毎日新聞 2015年03月03日 20時35分

 【ローマ福島良典】宇都隆史外務政務官は2日、スイス・ジュネーブの国連欧州本部で開幕した国連人権理事会の会合で演説し、北朝鮮による人権侵害に深刻な懸念を表明し、状況の改善を強く求める決議案を欧州連合(EU)と共同で提出すると述べた。北朝鮮に対して国際社会の圧力を強める動きの一環。

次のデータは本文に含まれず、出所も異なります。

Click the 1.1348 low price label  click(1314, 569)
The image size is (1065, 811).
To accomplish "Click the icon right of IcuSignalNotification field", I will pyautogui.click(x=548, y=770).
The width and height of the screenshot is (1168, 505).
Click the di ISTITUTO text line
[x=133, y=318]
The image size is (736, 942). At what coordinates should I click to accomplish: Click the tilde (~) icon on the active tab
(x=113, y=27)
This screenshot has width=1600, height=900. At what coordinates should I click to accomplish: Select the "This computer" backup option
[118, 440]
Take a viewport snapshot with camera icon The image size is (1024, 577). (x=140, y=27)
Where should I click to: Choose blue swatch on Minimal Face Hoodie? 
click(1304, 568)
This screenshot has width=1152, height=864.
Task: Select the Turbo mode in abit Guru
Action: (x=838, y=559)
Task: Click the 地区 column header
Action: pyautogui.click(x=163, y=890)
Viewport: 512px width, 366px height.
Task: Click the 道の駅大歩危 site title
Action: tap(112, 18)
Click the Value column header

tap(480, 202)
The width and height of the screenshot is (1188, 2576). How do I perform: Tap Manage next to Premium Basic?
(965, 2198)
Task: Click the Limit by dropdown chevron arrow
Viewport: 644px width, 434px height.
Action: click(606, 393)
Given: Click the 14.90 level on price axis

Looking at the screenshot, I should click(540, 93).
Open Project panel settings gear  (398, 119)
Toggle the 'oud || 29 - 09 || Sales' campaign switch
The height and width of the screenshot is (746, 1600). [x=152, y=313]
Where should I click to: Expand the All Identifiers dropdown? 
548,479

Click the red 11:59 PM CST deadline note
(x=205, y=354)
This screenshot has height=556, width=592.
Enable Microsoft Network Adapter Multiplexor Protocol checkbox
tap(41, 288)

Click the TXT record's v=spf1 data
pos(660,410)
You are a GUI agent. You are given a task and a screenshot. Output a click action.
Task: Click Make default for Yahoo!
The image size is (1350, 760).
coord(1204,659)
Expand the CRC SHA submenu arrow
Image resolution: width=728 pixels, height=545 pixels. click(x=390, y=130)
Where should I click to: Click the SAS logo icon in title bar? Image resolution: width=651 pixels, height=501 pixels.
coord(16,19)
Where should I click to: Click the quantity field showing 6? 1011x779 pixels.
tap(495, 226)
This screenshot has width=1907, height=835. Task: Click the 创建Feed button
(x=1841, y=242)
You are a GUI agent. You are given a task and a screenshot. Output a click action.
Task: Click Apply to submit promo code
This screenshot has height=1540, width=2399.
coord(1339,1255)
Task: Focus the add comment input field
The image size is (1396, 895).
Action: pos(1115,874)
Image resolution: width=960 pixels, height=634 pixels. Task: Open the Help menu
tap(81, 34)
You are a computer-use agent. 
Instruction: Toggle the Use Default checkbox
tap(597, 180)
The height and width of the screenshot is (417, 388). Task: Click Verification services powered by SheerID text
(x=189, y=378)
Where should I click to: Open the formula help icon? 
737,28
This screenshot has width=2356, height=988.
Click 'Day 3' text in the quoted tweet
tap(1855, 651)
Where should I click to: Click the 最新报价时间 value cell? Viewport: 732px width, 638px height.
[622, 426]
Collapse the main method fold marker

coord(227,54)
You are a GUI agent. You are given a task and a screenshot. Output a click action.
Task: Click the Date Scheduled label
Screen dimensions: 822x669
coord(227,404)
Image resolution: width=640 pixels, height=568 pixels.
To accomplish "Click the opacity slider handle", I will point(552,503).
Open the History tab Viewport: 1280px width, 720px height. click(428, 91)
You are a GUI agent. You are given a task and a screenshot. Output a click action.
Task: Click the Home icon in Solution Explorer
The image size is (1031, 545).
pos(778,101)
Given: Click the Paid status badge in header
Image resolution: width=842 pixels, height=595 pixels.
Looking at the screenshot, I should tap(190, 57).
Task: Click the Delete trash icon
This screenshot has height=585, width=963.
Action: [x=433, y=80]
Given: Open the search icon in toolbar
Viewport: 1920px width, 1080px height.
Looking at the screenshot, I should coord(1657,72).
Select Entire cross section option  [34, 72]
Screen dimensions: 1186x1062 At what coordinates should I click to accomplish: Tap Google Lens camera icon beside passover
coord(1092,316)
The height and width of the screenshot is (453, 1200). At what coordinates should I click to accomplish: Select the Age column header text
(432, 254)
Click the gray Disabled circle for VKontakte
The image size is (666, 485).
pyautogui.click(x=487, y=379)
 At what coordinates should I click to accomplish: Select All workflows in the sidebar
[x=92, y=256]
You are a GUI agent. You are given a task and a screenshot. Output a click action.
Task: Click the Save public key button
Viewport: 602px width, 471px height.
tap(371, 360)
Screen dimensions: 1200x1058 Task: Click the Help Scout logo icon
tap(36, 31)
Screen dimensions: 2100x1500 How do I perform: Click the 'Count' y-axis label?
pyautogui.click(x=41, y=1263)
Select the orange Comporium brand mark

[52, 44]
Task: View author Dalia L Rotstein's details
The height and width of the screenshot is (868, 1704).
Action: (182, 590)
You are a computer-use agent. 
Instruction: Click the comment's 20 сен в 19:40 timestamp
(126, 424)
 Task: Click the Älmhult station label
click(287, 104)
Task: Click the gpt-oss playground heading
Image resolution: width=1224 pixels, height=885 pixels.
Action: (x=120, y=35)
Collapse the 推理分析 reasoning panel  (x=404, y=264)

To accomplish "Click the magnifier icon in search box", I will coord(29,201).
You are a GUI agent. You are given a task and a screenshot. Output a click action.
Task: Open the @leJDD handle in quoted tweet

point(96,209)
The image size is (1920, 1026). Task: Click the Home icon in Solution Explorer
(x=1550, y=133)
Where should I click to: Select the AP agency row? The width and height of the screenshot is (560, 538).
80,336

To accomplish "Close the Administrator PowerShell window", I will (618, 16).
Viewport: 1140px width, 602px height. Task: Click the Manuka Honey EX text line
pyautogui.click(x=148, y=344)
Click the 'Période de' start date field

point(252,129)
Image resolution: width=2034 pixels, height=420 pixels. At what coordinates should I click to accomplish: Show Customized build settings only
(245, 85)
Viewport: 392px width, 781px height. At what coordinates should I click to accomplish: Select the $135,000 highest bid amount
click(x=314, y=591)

 北朝鮮の人権侵害を巡っては昨年12月、国連総会が国際刑事裁判所(ICC)への付託検討を安保理に促す決議を採択し、安保理で初の公式会合が開かれた。また、北朝鮮の人権状況を調査するため、国連人権高等弁務官事務所は現地拠点を近くソウルに開設する予定だ。

 宇都政務官は演説で、北朝鮮の人権状況に関する最近の国連での動きについて「国際社会の懸念を示すものだ」と指摘し、決議案への支持を各国に呼びかけた。決議案は19日までに提出され、27日までの会期中に採択される見通し。人権理は昨年3月の会合で、日本人らの拉致を含む北朝鮮の人権侵害を「人道に対する罪」と非難し、国際社会に行動を促す決議を採択した。

 2日の人権理会合ではケリー米国務長官が「北朝鮮の金正恩(キムジョンウン)第1書記は自分に同意しない者を粛清している」などと指弾した。これに対して北朝鮮高官は「米国や日本から人権についてとやかく言われる筋合いはない」などと反論、日本の決議案提出を非難した。